I’m sure each of us will have their own favourite post/posts. But for me your wonderful 4 parter “Strange Flowers Guide To Berlin” was both a fascinating insight to the personalities of the “bohemian” aspect of Berlin in the Weimar days and a pointer to connections that remain to this day. – My only previous comment was to that post. Anyway, I did make that trip to Berlin. Should have done a follow up but will have a bash now. 🙂 Hope this won’t be too long for a comment.
Didn’t quite follow in your footsteps (cycle tracks), rather I veered off in pursuit of my own perhaps not so strange flowers at times.
Went chasing the ghostly shadows of Anita Berber at the Bethanian.
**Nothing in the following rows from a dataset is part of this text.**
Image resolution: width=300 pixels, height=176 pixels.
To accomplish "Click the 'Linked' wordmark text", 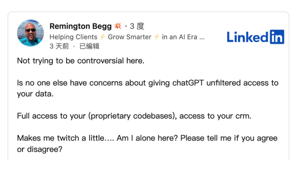I will point(248,37).
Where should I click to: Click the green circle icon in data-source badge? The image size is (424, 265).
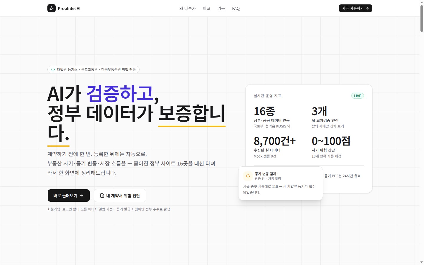click(53, 69)
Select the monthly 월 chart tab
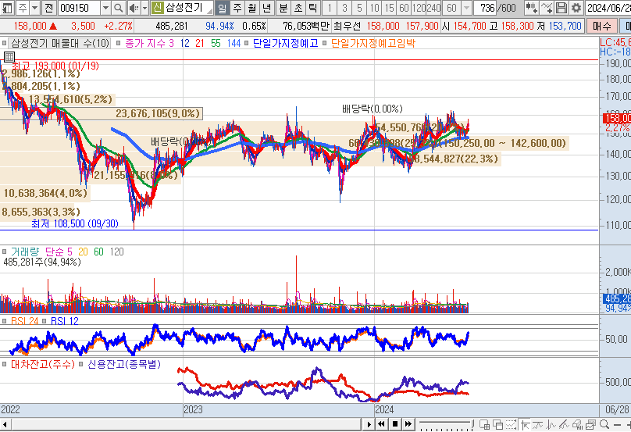 pos(252,8)
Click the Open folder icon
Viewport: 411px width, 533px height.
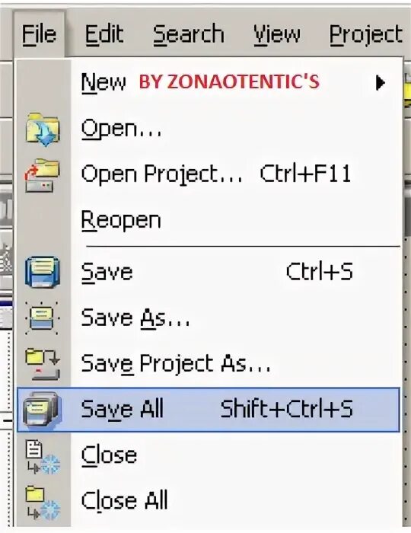click(43, 129)
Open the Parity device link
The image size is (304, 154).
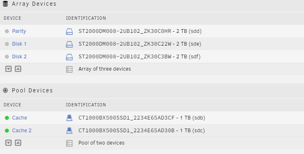click(19, 31)
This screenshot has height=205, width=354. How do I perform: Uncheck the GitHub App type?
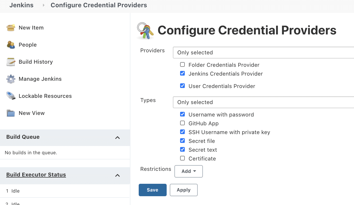[182, 123]
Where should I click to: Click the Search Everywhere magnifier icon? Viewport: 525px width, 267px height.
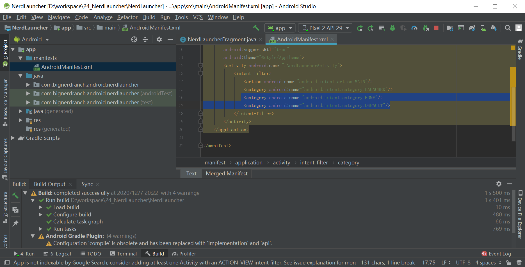(508, 28)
Alas, the artists at the collective, with whom I spoke, didn’t seem to have any awareness of Anita. But, to be fair, neither would I have had any real understanding of their art world. I walked through the corridors hoping to find a plaque or anything commemorative but without success. (did I read somewhere that something has been erected since then.) I did find a commemorative plaque at her family home later on.
After visiting Marlene’s grave I went in search of Valeska Gert’s grave. When I found the right cemetery I asked a woman for help and she replied “No, I don’t think we have any famous dancers here.” Lol. But she took me to the Admin building and the staff were able to point me in the right direction. – I guess most folk would be more inclined to go to see a live dancer. 🙂 But, there you are !
Along the way I saw Claire Waldoff’s teeth on Friedrichstrasse and nearby is a street named after her. Pleased to have found that (the street) as I don’t think you had mentioned it.
Lots of other stuff that day. Had some great interactions as I asked for directions/help.
Thanks for your help, James, with all the info. It was a terrific day. (public transport & walking.) -OK ; it’s your blog, I had better finish.
We shall follow you as we did in the past and accompany you on the ride through the night ! Bring it on.
Thank you all for your highly encouraging comments! They’re greatly appreciated.
You’re bloody amazing. Beautiful writing. Wonderful research. I can’t believe that, after 3 years in Berlin, I’ve only just discovered this blog which would have shown me so many other ways to peruse the city. I want to marry you.